The results of POPs activities for the past year have not yet been summed up. But the results of nine months of 2013 are sad: the loss of the enterprise amounted to 43.671 million rubles in comparison with 342 thousand rubles. net profit, which was recorded for the same period of the previous year. The company's revenue also decreased by 95.251 million rubles, to 604.691 million rubles. On the contrary, the cost of sales increased by more than 50 million rubles, to 526 million rubles. Meanwhile, since September 2011, taxes have been transferred to the regional budget in the amount of 106 million rubles, and to the budgets of all levels - 341 million rubles, that is cash, contributed by the regional government, have already returned to the budget.

Unlike Latnensky, POP still has a head start - the participation of regional authorities in the fate of the enterprise. No matter how sad the situation was on the alcohol market, it was the intervention of the regional authorities, the acquisition of control over the Buturlinovskiy distillery that helped the plant avoid disappearing - today it is the only liquor company operating in the region. The participation of regional authorities has more than once proved to be a saving straw for an enterprise that, for one reason or another, found itself in a difficult financial situation. For example, the region's loan guarantees helped Yevdakovsky MZhK to resolve the issue without going to extremes.

A little over two years, when the Semiluksky refractory plant was under the control of "HoldiGroup", unfortunately, did not turn the old Soviet plant into an ultra-modern enterprise. But if HoldiGroup had not taken on this project then who would now argue that the plant would have survived? Who would raise the plant from the ashes? Who would be engaged in clearing debts, paying tax debts, searching for sales markets - that necessary operational work that was abandoned before the arrival of HoldiGroup and without which the normal operation of the enterprise is unthinkable? What other investor would keep "extra" mouths just to keep social unrest in the area? And, finally, who considered it their duty, even in this critical situation, to make attempts to get out of it with the benefit of the district, the region and the POPs itself?

Before leaving his post as general director of POPs, Pavel Goncharov proposed his own way out of the crisis. First, based on the available stable volumes of work, to free up unnecessary production buildings, concentrating all the activities of POPs in the seventh workshop. “Workshop No. 7, a workshop for unshaped materials, and a section for vibrocasting products will operate. We reserve the largest workshop for the enterprise, preserve the remaining areas, due to which we can increase production at any time with a small investment, ”explains Goncharov. This will allow the company to enter operating activities, bringing monthly profit from 3 to 5 million rubles starting from March-April 2014. Thus, 25 out of 40 hectares of area are freed up. According to Goncharov's plans, it is appropriate to use it as an industrial park under the auspices of the regional authorities: there is all the infrastructure - come in and work. The creation of the industrial park will make it possible to employ the very 200 people with whom POP was forced to part.

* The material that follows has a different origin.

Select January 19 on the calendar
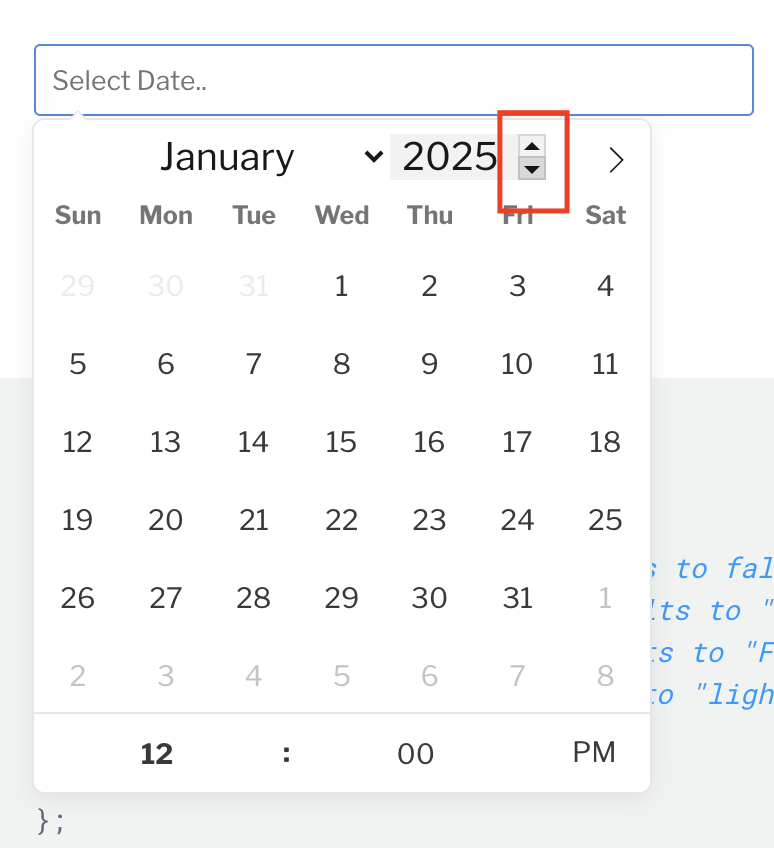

Everyone understands that the company now desperately needs funds, and one of the options for obtaining them may be to attract a loan. This will free up the government guarantee, restructure loans from Sberbank of the Russian Federation and move to work in optimal conditions. Or you can increase authorized capital OOO Semilukskie Ogneupory with a decrease in the share of HoldiGroup and an increase in the share of the government of the Voronezh region in the amount of 150 million rubles.

It turns out that in a situation where almost all enterprises of the refractory industry are on the verge of closure, only state participation can help them to get out - by attracting residents to the industrial park, providing credit resources under the guarantees of the region, etc. Unlike their competitors, POPs, where the region already has a share (about 50%), still has the possibility of overcoming the crisis. You just need to understand that the time of the giants has passed. It's time to make a group of modern mobile production facilities based on POPs.